Planning appeal allowed after reporter abdicated duty to consider key issue of case

A Reporter for the Scottish Ministers was found to have erred in law by accepting without question the findings of the planning authority regarding the quantity of effective housing land supply in the area.

The Inner House of the Court of Session quashed the Reporter’s decision to refuse an appeal for planning permission to build 70 new homes in Stirlingshire, along with a cemetery and associated engineering works, finding that the Reporter had abdicated her responsibility to determine the key issue in the case, and failed to take into account preceding decisions or explain why she did not follow them.

The appeal was made by Gladman Developments Limited against the Scottish Ministers, under Section 239 of the Town and Country Planning (Scotland) Act 1997.

‘Effective land supply’

The Lord President, Lord Carloway, sitting with Lord Brodie and Lord Menzies, heard that the appellants applied to Stirling Council, the planning authority in this case, in 2017 for planning permission to build the development in the village of Strathblane in Stirlingshire.

Under Scottish Planning Policy, planning authorities should ensure that they maintain a generous supply of land for house building, with enough effective housing land supply for at least five years. The number of years currently in place is determined by a planning authority’s Housing Land Audit (HLA). Where a shortfall is found, it tips the balance in favour of planning applications that would contribute to sustainable development, making it a ‘significant material consideration’ as opposed to a ‘material consideration.’

Stirling Council’s HLA for 2017 refused the application on the grounds that their HLA for 2017 estimated an effective land supply for 5.3 years. Thus, the sustainable development presumption was only a material consideration when the appellants’ original proposal was considered. The method used to calculate the effective land supply had changed from the previous year, no longer taking into account previous under-supply which had put effective land supply at 3.9 years in 2016.

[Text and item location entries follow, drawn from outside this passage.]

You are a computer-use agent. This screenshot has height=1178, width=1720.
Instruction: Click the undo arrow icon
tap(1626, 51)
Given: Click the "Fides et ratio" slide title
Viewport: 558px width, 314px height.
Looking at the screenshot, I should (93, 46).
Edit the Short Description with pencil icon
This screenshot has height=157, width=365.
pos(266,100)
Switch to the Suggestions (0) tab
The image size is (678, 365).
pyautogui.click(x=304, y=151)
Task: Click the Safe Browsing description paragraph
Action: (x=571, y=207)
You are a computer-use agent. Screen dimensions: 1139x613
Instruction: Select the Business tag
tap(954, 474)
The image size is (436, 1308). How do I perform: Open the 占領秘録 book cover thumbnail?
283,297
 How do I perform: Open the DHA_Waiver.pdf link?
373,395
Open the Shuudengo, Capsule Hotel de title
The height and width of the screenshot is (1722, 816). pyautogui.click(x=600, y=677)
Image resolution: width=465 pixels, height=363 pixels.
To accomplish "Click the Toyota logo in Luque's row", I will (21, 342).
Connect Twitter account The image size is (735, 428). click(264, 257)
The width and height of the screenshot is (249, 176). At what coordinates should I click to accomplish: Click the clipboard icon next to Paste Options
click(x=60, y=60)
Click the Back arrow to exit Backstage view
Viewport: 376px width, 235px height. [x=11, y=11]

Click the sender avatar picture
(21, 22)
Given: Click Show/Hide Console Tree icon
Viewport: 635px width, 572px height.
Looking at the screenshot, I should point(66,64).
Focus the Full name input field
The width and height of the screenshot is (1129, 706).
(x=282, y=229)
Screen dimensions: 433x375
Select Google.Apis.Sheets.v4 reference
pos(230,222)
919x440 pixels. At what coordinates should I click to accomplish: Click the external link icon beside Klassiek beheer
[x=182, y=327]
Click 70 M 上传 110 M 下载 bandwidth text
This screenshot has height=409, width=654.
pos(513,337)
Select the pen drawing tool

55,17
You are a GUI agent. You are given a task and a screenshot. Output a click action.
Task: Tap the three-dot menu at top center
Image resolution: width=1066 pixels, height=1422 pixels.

The planning authority’s decision was appealed to the Reporter for the respondents. The key issue of the appeal was whether or not there was actually a shortfall in effective housing land supply which could have justified the proposal, based on the previous methodology of determining effective land supply as opposed to the one used by Stirling Council in 2017.

The appeal was dismissed on the grounds that there was sufficient housing land supply in the area. In her decision, the Reporter stated that she was “not in a position to contradict the council’s conclusion that its 2017 annual housing land audit confirms that the commitment to maintaining a five years’ effective housing land supply is currently being met”. The appellants took issue with the Reporter’s treatment of the issue and appealed to the Court of Session.

The appeal was based on two grounds. Firstly, that the Reporter had abdicated her responsibility to determine if there was an effective land supply, instead considering herself bound by the Council’s decision on that matter. Secondly, that the Reporter erred in by failing to take previous decisions relevant to the application into account or failing to explain why she disagreed with them. This included a recent appeal that was sufficiently close to the present matter that she ought to have had regard for it. It was accepted by the appellants that these were not binding decisions, but they were still material considerations due to their similarity.

‘Stark dispute’

The Inner House allowed the appeal on the basis of both grounds of appeal, and quashed the Reporter’s decision. Lord Menzies delivered the opinion of the Court.

Regarding the first ground, the Court noted the “stark dispute” between the parties regarding the methodology of determining how many years of effective housing land supply existed. The Reporter had correctly identified that the key issue in this case was whether or not there was a shortfall. However, “she had to reach a view as to which of the competing methodologies she preferred, and to give reasons for her decision. There were alternative methods of calculation before her, and she was not bound to accept the calculation advanced by the Council in preference to that advanced by the appellants”.

In stating in her report that she was not in a position to contradict the decision of the Council, the Reporter had abdicated her responsibility to determine this key issue. She was required to grapple with this issue, and did not, and it appeared to the Court that the Reporter did not exercise “any planning judgment” on the issue.

Regarding the second ground of failing to take previous decisions into account, the Court noted that previous decisions of the Scottish Ministers or their reporters on planning appeals are capable of being material considerations, citing among other cases Hallam Land Management Limited v Scottish Ministers [2014] CSIH 110A. The appellants put three decisions on similar issues before the Reporter, all relating to the methodology for calculating effective land supply, the same dispute as in the present case.

The Court noted that the Reporter did not comment on any of these three decisions, and given that the issue was the same, “she was bound to make reference to these and to explain why in the circumstances she was not in a position to contradict the Council’s conclusion”. By not doing so, she erred in law.

Counsel for the respondents submitted that the Court should exercise its discretion not to quash the decision, stating that there was no realistic prospect that the appeal would have gone differently even adopting the alternative methodology due to other issues with the application, the appeal being purely academic. The Court rejected this argument, stating that “[h]er errors of law went to the root of the only key issue which she identified, and which both parties agreed was the key issue”.

Because of this, it would not be appropriate not to quash the decision.